April 22 was both Earth Day, and the March for Science. On April 29, people will gather in Washington, D.C. to show their support for taking steps to keep the planet safe. The 2017 People’s Climate March is expecting huge crowds there, and around the nation through satellite events.
The first Earth Day was held in 1970. Gaylord Nelson, a Governor and Senator from Wisconsin, saw the writing on the wall. He was particularly concerned about the oil spill which had occurred in Santa Barbara in 1969.
Taking a page from the activism of the 1960s, Nelson pulled together citizens to become part of a grassroots protest that would bring attention to protecting the earth.
As we learn about diminishing resources, disappearing animal species, and experience extreme weather events more often, it’s clear that we all must play a part in moving the needle towards sustainability.

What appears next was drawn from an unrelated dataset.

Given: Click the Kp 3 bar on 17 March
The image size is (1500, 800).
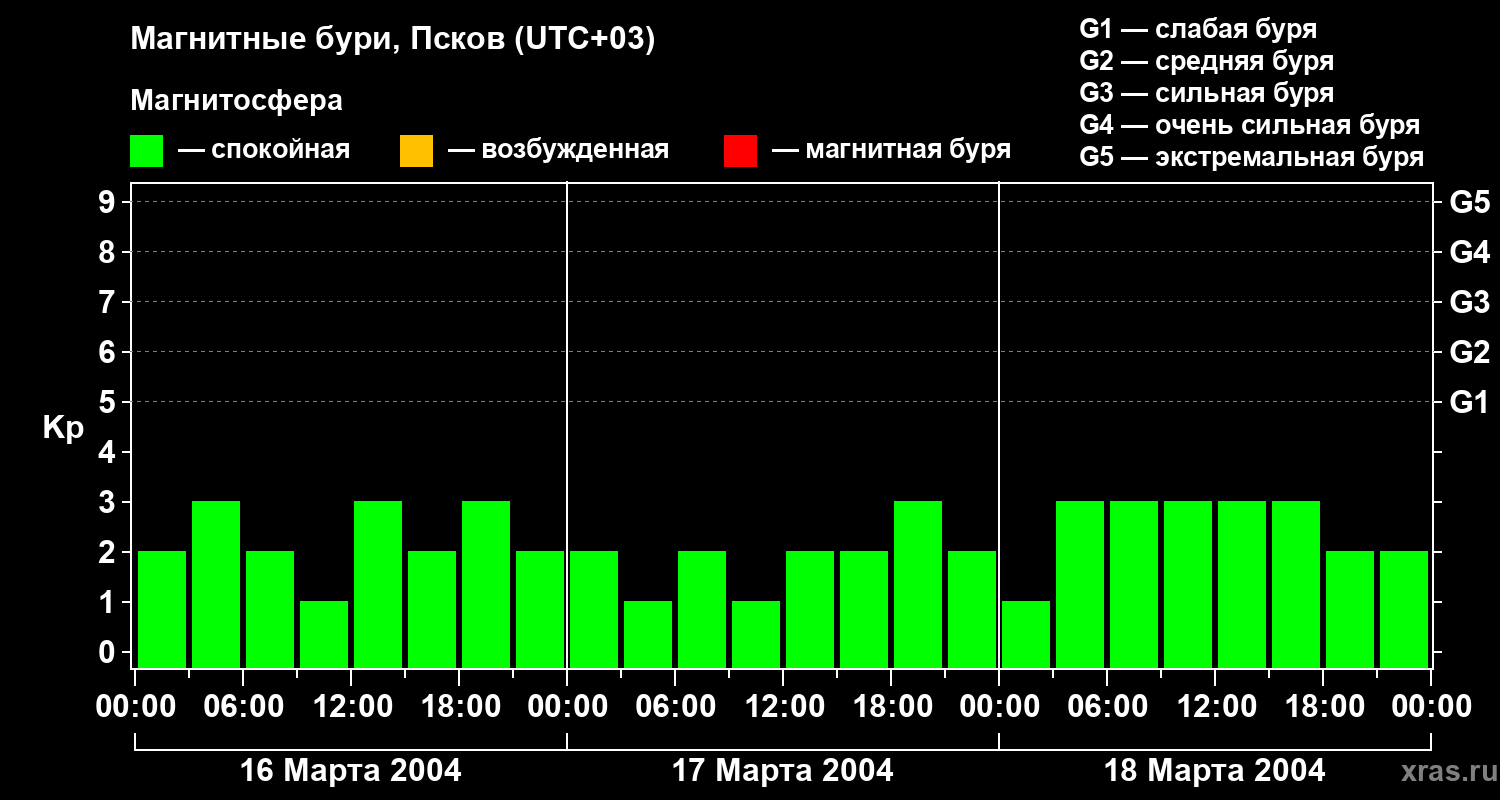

I have written before about the unhealthy materials frequently used in furniture, and how they add to the indoor pollution concerns of families. Thinking about my granddaughter, top on the list for potential impact is our young children and future generations. Last month’s posting about “New Findings on the Relationship between Flame Retardants and Kids” was our highest read post to date -- so I know that this a prime issue for our clients as well.
Through social media, we have forged connections with “Moms” groups, manufacturers with similar goals, and folks who are promoting renewable energy, non-toxic products, and recognition for how each person can make a difference. We are proud to be part of this community.
Sister Marches are happening throughout the country and around the world. I encourage you to find one at a location near you. I attended the Earth Day rally here in Charleston, S.C. where we had a great turnout. I plan to be marching in our local event on Saturday.
Together, we can all generate a change that will benefit ourselves and future generations.